Get a file handle object for the fileName specified, assuming that the file is located in the directory referred to by pathRef (in self.pathDict). It is the programmer’s responsibility to close this file object later on after it has been created..

setBasePath(absolutePath=None)

Set (and create if necessary) the base user-directory path. If a path is specified (as an absolute path string), then it is used. Otherwise, the default path is used.

If for some reason this fails, then a writeable temporary directory is chosen.

setTime(timeStr=None)

Sets the time string of baseUserDir (which is used to distinguish the logs of different runs).

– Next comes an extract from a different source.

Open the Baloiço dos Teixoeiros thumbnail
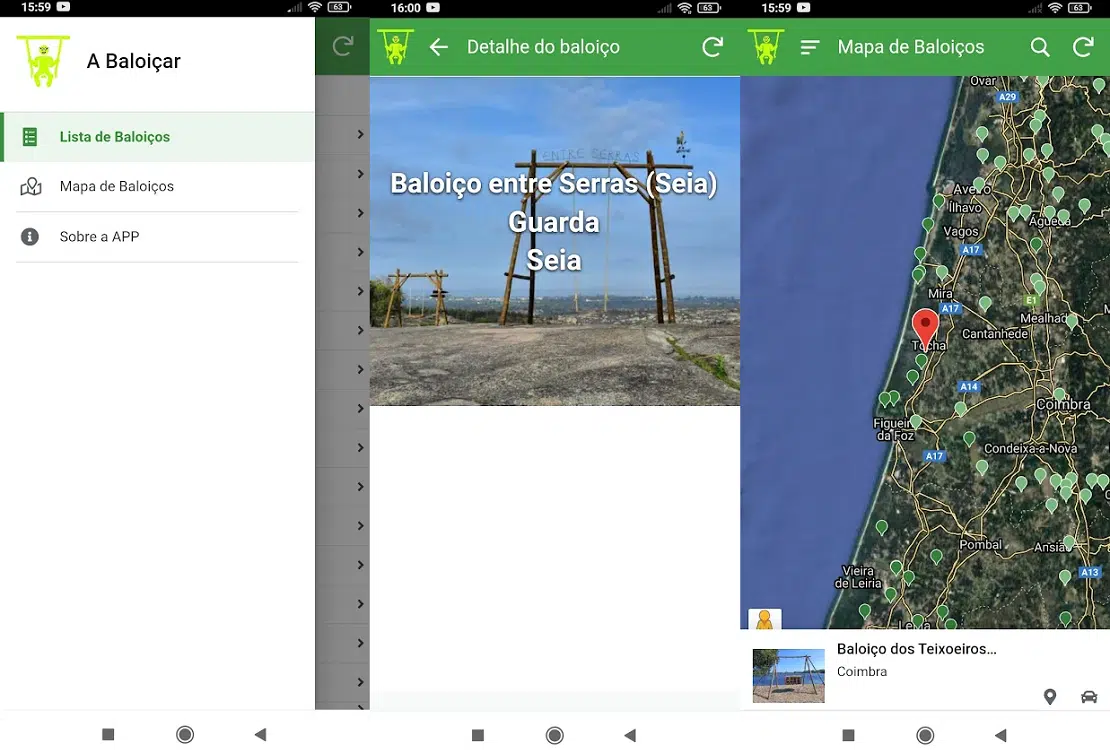This screenshot has width=1110, height=750. click(x=788, y=675)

If no timeString is given, it defaults to the current time

class framework.filesystem.LogFile(baseUserDir, logFileName, baseRef=None)

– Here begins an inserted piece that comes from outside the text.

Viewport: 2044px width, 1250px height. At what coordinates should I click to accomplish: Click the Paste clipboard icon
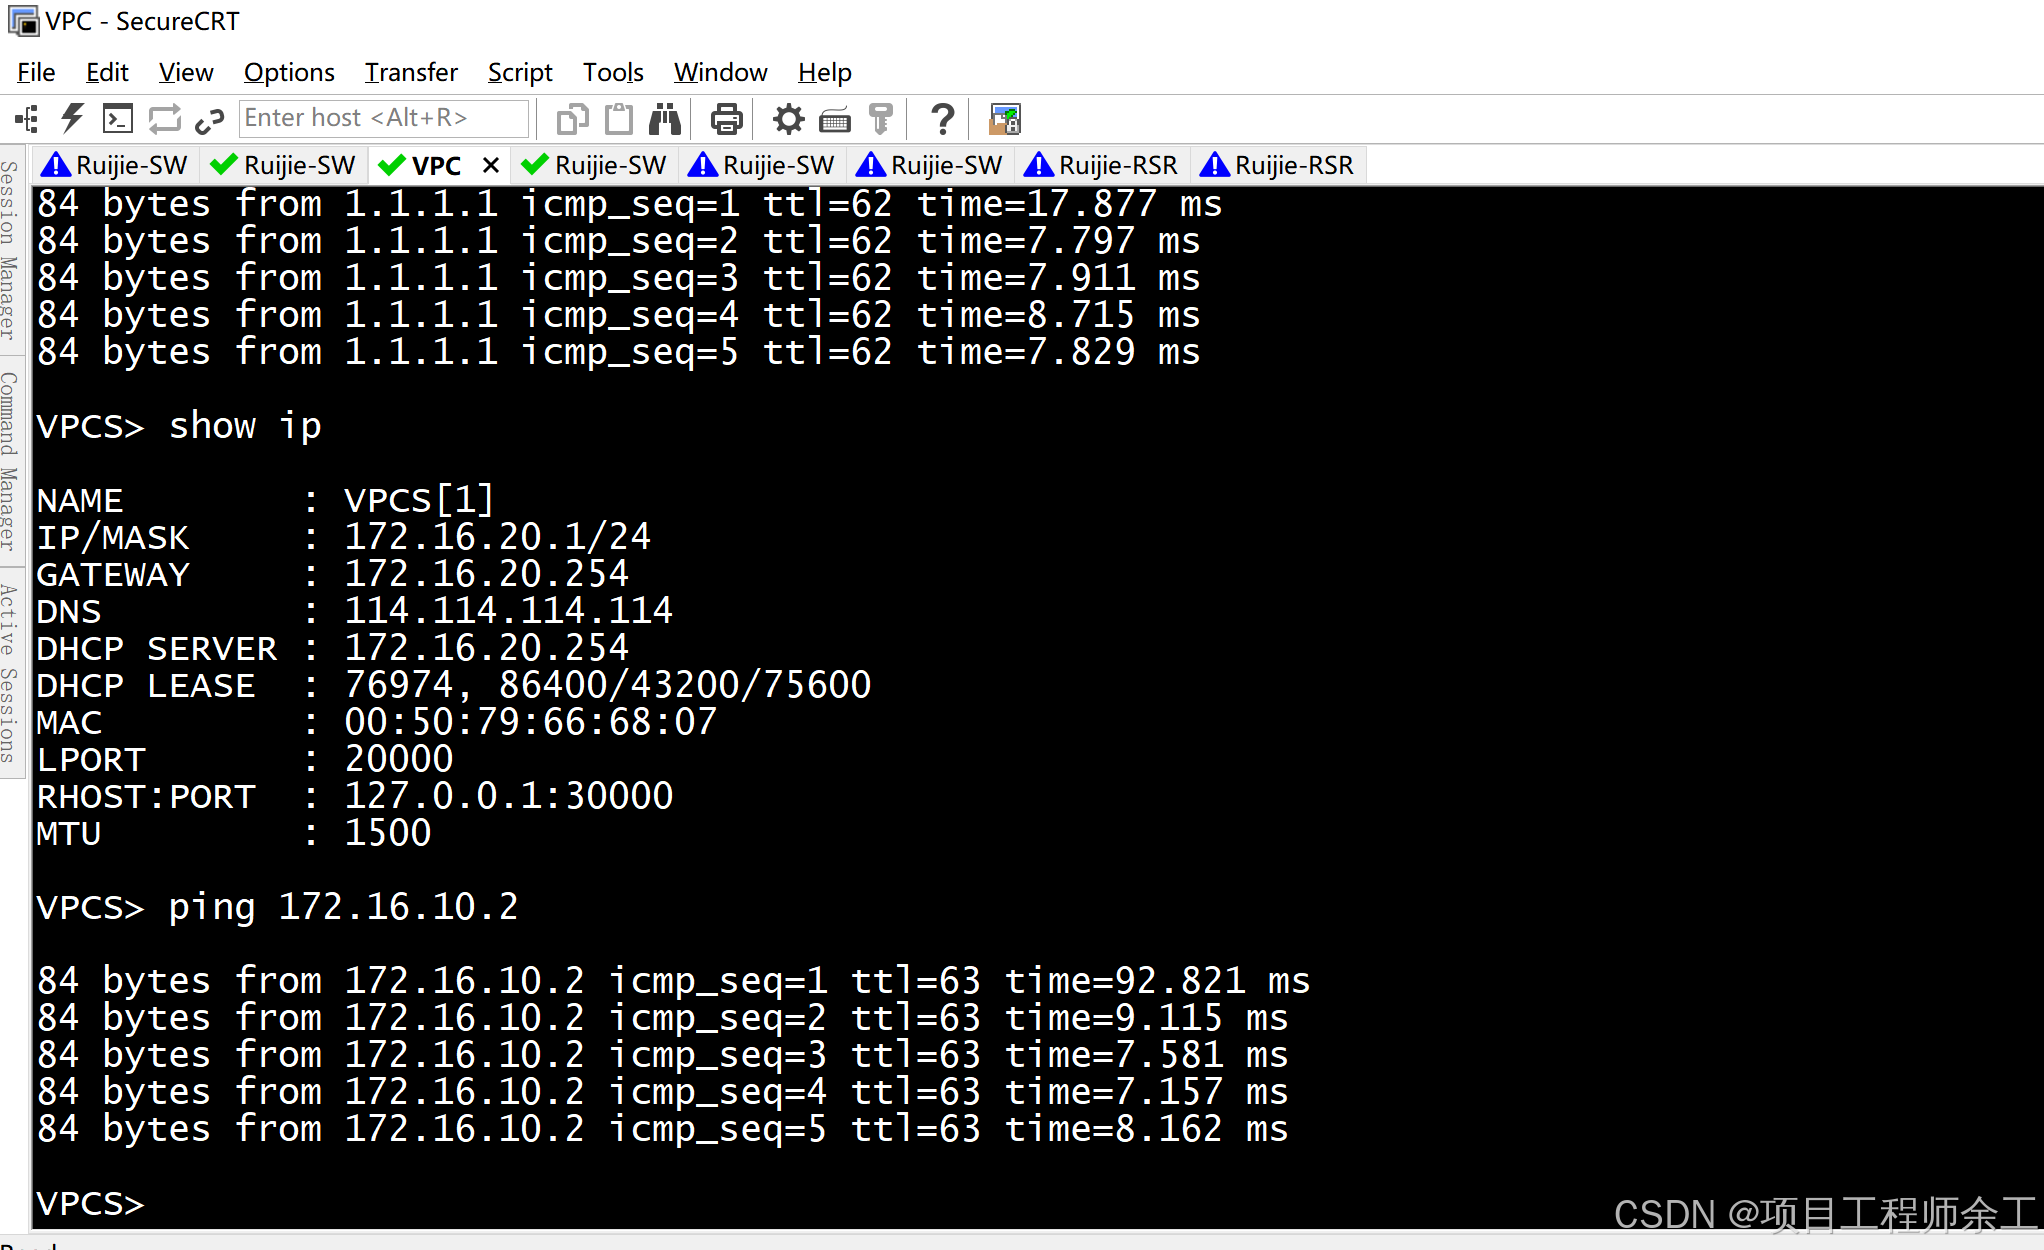[x=619, y=120]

Represents a logfile, to which data can be written.

addText(text)

add the specified text to the logfile. Note, no newline is added to the logfile, so this must be included in the text string if it is desired.

Interaction Server

InteractionServer that handles the communication between environment and agent.

class framework.interaction_server.InteractionServer(world, monitor, initialize=True)

InteractionServer that handles the communication between environment and agent.

It controls the interaction between the environment and the agents, and allows direct control of various aspects of this interaction.

loopInitialize()

Inform environment about agent by giving its agentInfo.

loopIteration()

Perform one iteration of the interaction server loop.

Call the environmentPollMethod once and based on the result, decide if and how to call the agentPollMethod

run(numOfEpisodes)

Run an MMLF world for numOfEpisodes epsiodes.

stop()

Stop the execution of a world.

Protocol

class framework.protocol.Message(**kwargs)

A base class which represents a command or response sent between the interaction server and agents/environment.

class framework.protocol.GiveAgentInfo(agentInfo)

Gives the Environment all information about the agents which the agents report on themselves.

AgentInfoList is a list of AgentInfo() objects. Each agent must make available such an object instance named “agentInfo”. i.e. one can access an agents info by looking at agentObj.agentInfo

class framework.protocol.GetWish

Get the next wish/command of the Environment

The environment’s transact method should return a single message object in response to receiving this message object via transact().

class framework.protocol.ActionTaken(action=None)

Communicate to the environment (from the interaction server) the action taken by an agent.

This message must be communicated via Env.transact() right after the ‘wish’ is requested by the environment. In other words, there should be no other message communicated via transact() before this message is communicated.

class framework.protocol.SetStateSpace(stateSpace)

Set the state space of one or more agents

class framework.protocol.SetState(state)

Set the state of one or more agents

class framework.protocol.SetActionSpace(actionSpace)

Set the action space of one or more agents

class framework.protocol.GetAction(extendedTestingIsActive=False)

Request (demand) an action from one or more agents.

If this request is issued from the Environment, then it will receive a response via a subsequent GiveResponse command.

class framework.protocol.GiveReward(reward)

Give a reward to one or more agents

class framework.protocol.NextEpisodeStarted

Communicate to an agent that a new episode has begun

class framework.protocol.AgentInfo(**kwargs)

A class which represents the capabilities of an agent.

class framework.protocol.EnvironmentInfo(**kwargs)

A class which represents the configuration of an environment.